1999 novel by Greg Iles

The Quiet Game is a 1999 novel by American writer Greg Iles, first published by Dutton in the United States. The audiobook narrated by Dick Hill was published in September 2001.

==Plot summary==
The novel is of investigative crime fiction genre, entailing the main character of Penn Cage. Cage travels back to his home town of Natchez, Mississippi with his young daughter after the death of his wife. A successful novelist with a legal background, Penn finds that his father is being blackmailed over a long-forgotten murder by a criminal he never turned in to the police. While home, Penn is approached by the widow and daughter of a black Korean War veteran long-believed to have been murdered by the Ku Klux Klan.
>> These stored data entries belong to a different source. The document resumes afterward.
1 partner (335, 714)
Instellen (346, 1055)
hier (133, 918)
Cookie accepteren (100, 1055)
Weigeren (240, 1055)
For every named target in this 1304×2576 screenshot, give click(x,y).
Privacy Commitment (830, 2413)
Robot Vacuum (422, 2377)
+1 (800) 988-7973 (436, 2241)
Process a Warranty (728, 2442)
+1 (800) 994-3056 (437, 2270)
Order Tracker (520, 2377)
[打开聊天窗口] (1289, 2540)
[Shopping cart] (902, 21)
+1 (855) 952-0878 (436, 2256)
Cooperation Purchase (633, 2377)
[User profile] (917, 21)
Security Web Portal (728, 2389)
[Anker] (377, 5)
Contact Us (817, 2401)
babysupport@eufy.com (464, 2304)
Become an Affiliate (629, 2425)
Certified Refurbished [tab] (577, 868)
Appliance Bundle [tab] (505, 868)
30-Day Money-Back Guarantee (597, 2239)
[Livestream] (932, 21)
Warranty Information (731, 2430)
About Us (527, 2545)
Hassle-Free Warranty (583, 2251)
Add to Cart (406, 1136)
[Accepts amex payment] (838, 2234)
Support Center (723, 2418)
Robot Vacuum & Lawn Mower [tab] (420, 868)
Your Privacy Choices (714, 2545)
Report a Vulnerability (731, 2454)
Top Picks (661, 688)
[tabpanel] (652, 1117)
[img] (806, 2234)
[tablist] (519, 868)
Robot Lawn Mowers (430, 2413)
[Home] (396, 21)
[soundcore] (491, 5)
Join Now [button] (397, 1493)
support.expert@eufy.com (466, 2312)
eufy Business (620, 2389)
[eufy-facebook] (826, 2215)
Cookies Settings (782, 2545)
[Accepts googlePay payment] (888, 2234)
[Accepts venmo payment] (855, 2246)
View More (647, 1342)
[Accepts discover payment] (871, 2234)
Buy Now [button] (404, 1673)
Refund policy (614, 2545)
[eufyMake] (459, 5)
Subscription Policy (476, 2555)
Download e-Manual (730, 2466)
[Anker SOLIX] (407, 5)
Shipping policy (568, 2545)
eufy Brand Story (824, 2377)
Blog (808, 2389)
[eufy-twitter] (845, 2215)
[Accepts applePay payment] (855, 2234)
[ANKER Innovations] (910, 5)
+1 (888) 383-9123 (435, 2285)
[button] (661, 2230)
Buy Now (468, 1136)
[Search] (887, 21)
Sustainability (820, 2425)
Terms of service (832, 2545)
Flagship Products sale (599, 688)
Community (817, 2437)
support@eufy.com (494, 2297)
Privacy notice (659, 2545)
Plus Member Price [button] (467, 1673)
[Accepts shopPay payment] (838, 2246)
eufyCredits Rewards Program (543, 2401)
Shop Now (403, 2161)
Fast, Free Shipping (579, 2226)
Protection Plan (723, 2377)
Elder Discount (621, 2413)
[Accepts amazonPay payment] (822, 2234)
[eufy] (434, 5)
Cage soon realizes that these two cases are inextricably linked, and have much more profound implications than he imagined. Joining forces with Caitlin Masters, a young newspaper publisher from the north, Penn confronts angry Klansmen, the secretive director of the FBI, a guilt-ridden black policeman, and his old high school love in his quest to penetrate the layers of mystery that hide the truth about a small Southern city.

==Characters==
The characters of Penn Cage, Dr. Tom Cage, and their family members appear as both central and peripheral characters in later Iles novels set in the town of Natchez. Examples are Turning Angel, The Devil's Punchbowl, Blood Memory, and Sleep No More. A trilogy of Penn Cage novels was published at the end of April 2014. The first volume is titled Natchez Burning.